Tom Colicchio Joins The No-Tipping Movement
Starting today, Tom Colicchio's Craft will switch its lunch service to a no-tip system, Eater reports. This makes the Top Chef head honcho's NYC flagship the latest establishment to join the growing ranks of US restaurants that have elected an alternative pay structure to our country's confounding gratuity system.
"It's time for a change. It's time to pay the servers a salary," Colicchio told Eater, indicating that if the experiment was a success during lower-stakes lunch hours, he'll try to implement the same change for dinner service by the end of 2015. (If lunch customers want to leave additional gratuity, they're welcome to do so in cash, but the credit card receipts will have no tip line.)
Craft is hardly the first US restaurant to realize that America's conventional gratuity guidelines -- in which customers arbitrarily decide on the majority of a server's compensation, the back-of-house gets shafted, and management avoids the financial overhead that virtually every other business deals with with -- is bullshit. With inclusive pricing, the restaurant can set steady salaries (usually based on seniority) that protect servers' income against stingy customers and slow days.

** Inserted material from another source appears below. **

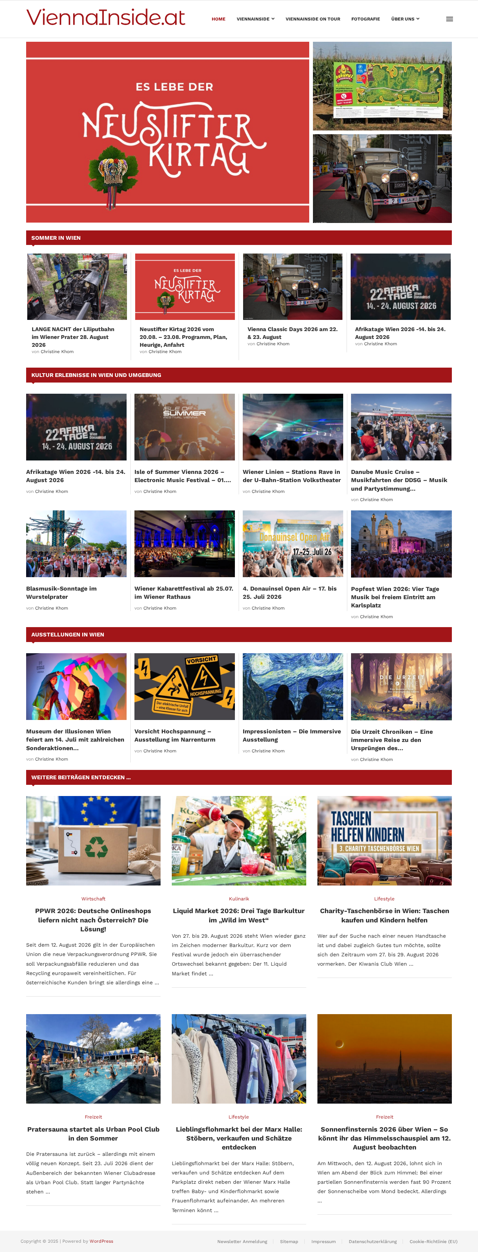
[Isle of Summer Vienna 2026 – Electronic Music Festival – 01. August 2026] (184, 427)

The menu will reflect slightly higher pricing a la carte, but Colicchio is hoping that customers won't balk at the pricing. "We're in a moment in time where it's easier to change that behavior. When you look at Uber, people like the idea of not having to leave a tip," he speculated to Eater. The restaurant has never offered lunch before, so it shouldn't feel like a price hike.
Collichio's decision is happy and humane, but it's also good business. The state of New York, like many others, is in the process of revising its minimum wage policies, and by the end of 2015, restaurants will be legally required to pay tipped workers (waiters & waitresses) $7.50 an hour, instead of the previous $2.50 rate. All NYC restaurants, gratuity or not, will be forced to find more money to cover the gap. Craft is just preempting the inevitable by trying out a more equitable system now, rather than scrambling for one later.